Our conclusion is that when the sovereign sues it waives immunity as to claims of the defendant which assert matters in recoupment — arising out of the same transaction or occurrence which is the subject matter of the government’s suit, and to the extent of defeating the government’s claim but not to the extent of a judgment against the [United States] which is affirmative in the sense of involving relief different in kind or nature to that sought by the government or in the sense of exceeding the amount of the government’s claims; but the sovereign does not waive immunity as to claims which do not meet the “same transaction or occurrence test” nor to claims of a different form or nature than that sought by it as plaintiff nor to claims exceeding in amount that sought by it as plaintiff, [footnotes omitted]

The government contends that because its claim arises in contract and the cross-appellee’s claim sounds in tort (conversion), that the test of Frederick is not met. The government thus distinguishes Frederick on the ground that the plaintiff’s claim there was found to lie in contract,5 whereas, in *357the instant case the plaintiff’s claim is definitely conversion because the property sold was wholly outside of the guaranty agreement. The government construes Frederick too closely: the test is not one of dry nomenclature but whether both claims involve the same transaction or occurrence. Here only one transaction forms the basis of both claims: the guaranty. The foreclosure sale occurred as a direct result of the guaranty and the wrongful sale of the inventory occurred as part of the foreclosure. It would be nonsensical for us to hold that the sovereign waives immunity as to items sold negligently as in Frederick but not with respect to recovery for the sale of items which the government had no right to sell. Moreover, the damages are not different in kind. In both instances money suffices. The district court is therefore affirmed as to the counterclaim.

AFFIRMED IN PART, REVERSED AND REMANDED IN PART.

. 16th Section Land are tracts reserved for educational purposes but leased by the county until such educational needs require the use of the land.

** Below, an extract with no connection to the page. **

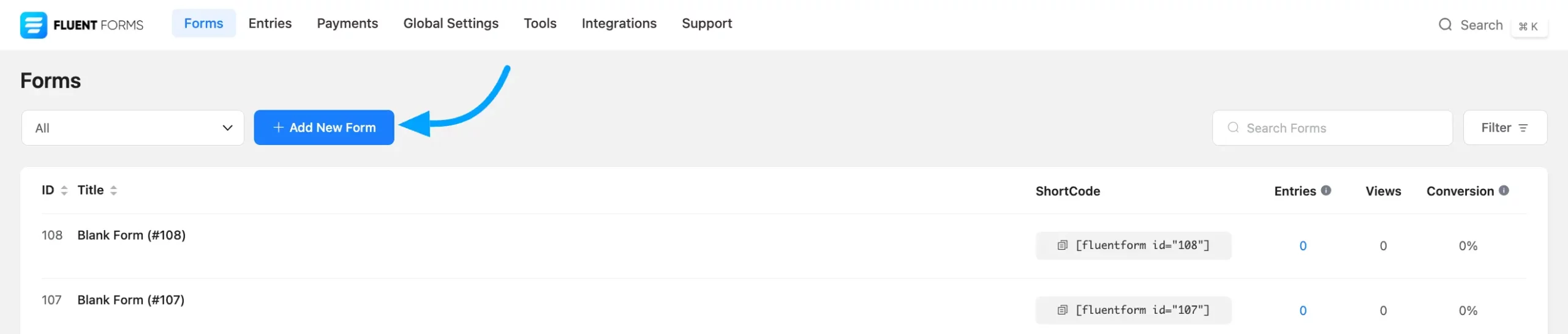Click the Entries info icon
The width and height of the screenshot is (1568, 334).
1326,190
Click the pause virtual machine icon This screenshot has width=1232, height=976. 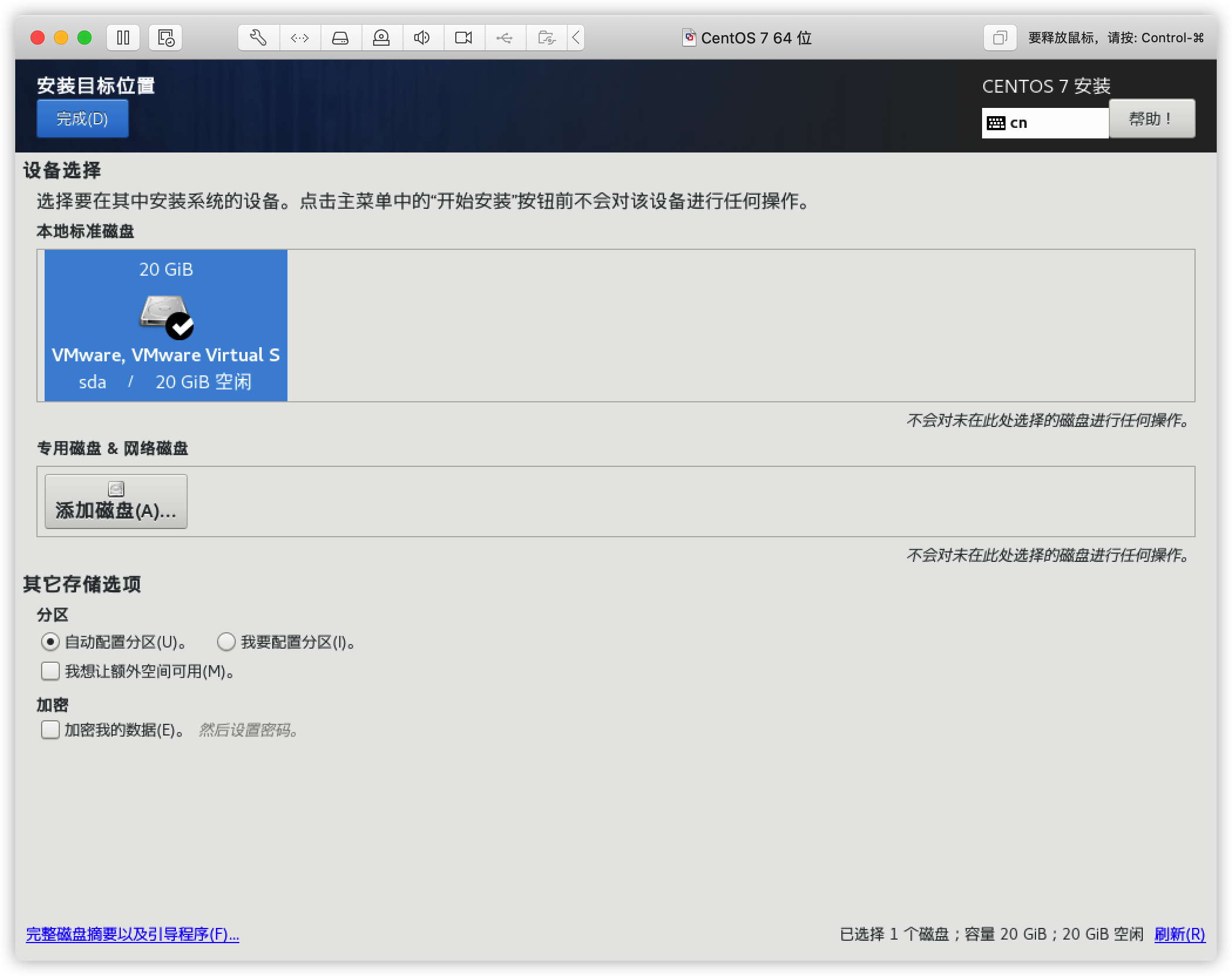tap(123, 38)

. See Miss.Code Ann. § 89-1-55.

. See United States v. Little Lake Misere Land Co., 412 U.S. 580, 605-08, 93 S.Ct. 2389, 2403-05, 37 L.Ed.2d 187 (1973) (Stewart & Rehnquist, JJ., concurring); United States v. Yazell, 382 U.S. 341, 352-58, 86 S.Ct. 500, 506-09, 15 L.Ed.2d 404 (1966); Davies Warehouse Co. v. Bowles, 321 U.S. 144, 155-56, 64 S.Ct. 474, 481, 88 L.Ed. 635 (1944); see also Sunderland v. United States, 266 U.S. 226, 232-33, 45 S.Ct. 64, 65, 69 L.Ed. 259 (1924).

. This conclusion is buttressed by the fact that Mississippi apparently allows terms of sale to be varied by contract. See Miss.Code Ann. § 89-1-57.

. In resolving the issue against the government, the court in Frederick stated:

Defendant’s counterclaim here arises from the same transaction or occurrence. Defendant is sued on the guaranty; the status of the parties created by that contract imposes on the plaintiff a duty to the guarantor to deal properly with the security hypothecated by the creditor.